NPC conducts privacy compliance check on BPI

The National Privacy Commission (NPC) is conducting a privacy compliance check on the Bank of Philippine Islands (BPI) after the recent incident that caused the bank’s electronic channels to be temporarily suspended, inconveniencing many of its clients.

The compliance check will evaluate the existing governance, organizational, physical and technical measures in place and seek to address any gaps especially in the bank’s breach management protocol, with the view of preventing or mitigating similar incidents in the future.

Under Republic Act No. 10173, otherwise known as the Data Privacy Act of 2012 (Data Privacy Act), the NPC is mandated to ensure compliance of institutions with its provisions, which includes data breach notification, management and mitigation.

The NPC has been in contact with the bank since 7 June 2017, the first day news about the incident spread on social media. The high profile nature of the incident, and the potential harm to thousands of data subjects prompted the Commission to immediately coordinate with the bank and its data protection officer to work towards containing the breach and lessening the impact of the incident.

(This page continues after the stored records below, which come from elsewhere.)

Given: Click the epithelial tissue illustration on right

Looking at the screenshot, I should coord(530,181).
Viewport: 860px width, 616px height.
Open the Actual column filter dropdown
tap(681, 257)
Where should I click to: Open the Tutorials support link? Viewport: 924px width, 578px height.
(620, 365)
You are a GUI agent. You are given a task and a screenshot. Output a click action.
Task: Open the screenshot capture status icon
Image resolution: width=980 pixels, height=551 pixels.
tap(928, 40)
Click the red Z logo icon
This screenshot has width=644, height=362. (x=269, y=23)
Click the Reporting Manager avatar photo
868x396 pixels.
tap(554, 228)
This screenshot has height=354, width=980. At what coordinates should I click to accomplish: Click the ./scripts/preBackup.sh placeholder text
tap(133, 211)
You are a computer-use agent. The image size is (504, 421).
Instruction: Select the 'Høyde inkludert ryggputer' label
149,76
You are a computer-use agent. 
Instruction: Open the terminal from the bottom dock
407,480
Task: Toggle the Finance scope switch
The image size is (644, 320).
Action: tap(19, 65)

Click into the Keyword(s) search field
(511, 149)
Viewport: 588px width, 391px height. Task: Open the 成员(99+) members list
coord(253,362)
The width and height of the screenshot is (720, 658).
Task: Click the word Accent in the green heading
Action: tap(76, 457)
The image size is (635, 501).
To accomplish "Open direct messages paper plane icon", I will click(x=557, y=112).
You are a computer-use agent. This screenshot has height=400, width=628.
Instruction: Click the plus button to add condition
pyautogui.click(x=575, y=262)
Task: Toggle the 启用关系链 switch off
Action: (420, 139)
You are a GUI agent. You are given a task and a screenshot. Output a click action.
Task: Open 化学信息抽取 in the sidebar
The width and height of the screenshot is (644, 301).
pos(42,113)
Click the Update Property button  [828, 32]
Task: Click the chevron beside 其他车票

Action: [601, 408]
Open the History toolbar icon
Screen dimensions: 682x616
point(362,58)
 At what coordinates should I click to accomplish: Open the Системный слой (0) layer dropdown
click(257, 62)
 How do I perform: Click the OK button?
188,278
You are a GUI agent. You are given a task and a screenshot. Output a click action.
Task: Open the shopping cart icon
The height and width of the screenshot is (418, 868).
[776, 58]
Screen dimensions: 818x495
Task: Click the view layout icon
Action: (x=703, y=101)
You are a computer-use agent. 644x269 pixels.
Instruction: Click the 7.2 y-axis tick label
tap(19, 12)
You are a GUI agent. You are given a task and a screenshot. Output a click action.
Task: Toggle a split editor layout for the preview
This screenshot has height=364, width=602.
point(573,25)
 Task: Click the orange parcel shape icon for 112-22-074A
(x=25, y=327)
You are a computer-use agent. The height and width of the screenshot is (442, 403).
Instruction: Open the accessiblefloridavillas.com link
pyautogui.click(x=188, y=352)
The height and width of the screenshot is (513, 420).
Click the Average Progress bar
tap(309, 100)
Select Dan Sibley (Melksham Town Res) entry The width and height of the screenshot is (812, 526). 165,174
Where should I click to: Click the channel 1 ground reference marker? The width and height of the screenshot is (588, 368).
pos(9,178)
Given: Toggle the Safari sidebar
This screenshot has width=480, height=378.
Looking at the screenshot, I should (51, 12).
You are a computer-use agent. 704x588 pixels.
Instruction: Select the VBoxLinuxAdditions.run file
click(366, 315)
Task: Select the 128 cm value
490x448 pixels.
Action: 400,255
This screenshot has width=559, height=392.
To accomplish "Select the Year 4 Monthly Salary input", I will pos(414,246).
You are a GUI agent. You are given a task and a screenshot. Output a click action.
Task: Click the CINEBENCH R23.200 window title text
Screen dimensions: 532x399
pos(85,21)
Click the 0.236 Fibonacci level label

According to Privacy Commissioner Raymund Enriquez Liboro; “We appreciate BPI’s efforts to establish communication with the Commission throughout this episode to assuage our concern for the privacy of their depositor’s personal data. We highly regard the bank’s assurances. As advocate and vanguard of people’s privacy rights, however, the NPC’s public mandate compels us to look even further and deeper into this matter,” Liboro said. “We believe the BPI management fully understands this, because of our shared goal of ensuring the protection of the privacy rights and interests of their clients” he added.

The BPI incident was reported to have been caused by human error resulting in previously posted transactions to be reposted. The discovery of the error prompted to the Bank to suspend access to thousands of accounts. The BPI incident involved a breach in security affecting the availability and integrity of information that relates to individuals, considered a personal data breach under NPC’s memorandum circular on personal data breach management (NPC MC 16-03).

Commissioner Liboro explains further, "First, the BPI incident impacted information which is considered personal under the Data Privacy Act. This includes the processing of data, which is capable of uniquely identifying data subjects, such as the account information of BPI and BPI Family Bank customers contained in BPI’s systems. Second, the nature of the incident impacted both the availability and integrity of personal information considering that the incident resulted in the posting of erroneous account information and the prevention of its access to account holders. Under the law, impacts to availability and integrity of personal information may constitute a breach where loss and/or alteration to personal information occurs, whether accidentally or unlawfully."

Commissioner Liboro underscored the importance of data protection in the Internet age. “With many services being on-line, a simple data processing error can affect thousands of data subjects as well as have national impact, we can’t help to reiterate the importance of good house keeping for data processing systems and having breach management protocols in place compliance with data protection and privacy regulations reduces breach incidents and puts data subjects out of harm's way.” Commissioner Liboro said.

The National Privacy Commission recently held a general assembly of Data Privacy Officers (DPO) in the banking industry. The event, called DPO2, was conducted in cooperation with banking regulator the Banko Sentral ng Pilipinas (BSP) and the Bankers Association of the Philippines (BAP). After government, the NPC believes that the banking and finance sector's Personal Information Controllers (PICs) are involved in high-risk processing, because of the nature of the data they process and the potential impact of breaches to economic security.

About NPC: The NPC is a regulatory and quasi-judicial body constituted in March 2012 by virtue of RA 10173, the Philippines’ data privacy and data protection watchdog, the agency is mandated to uphold the right to data privacy and ensure the free flow of information, with a view to promoting economic growth and innovation.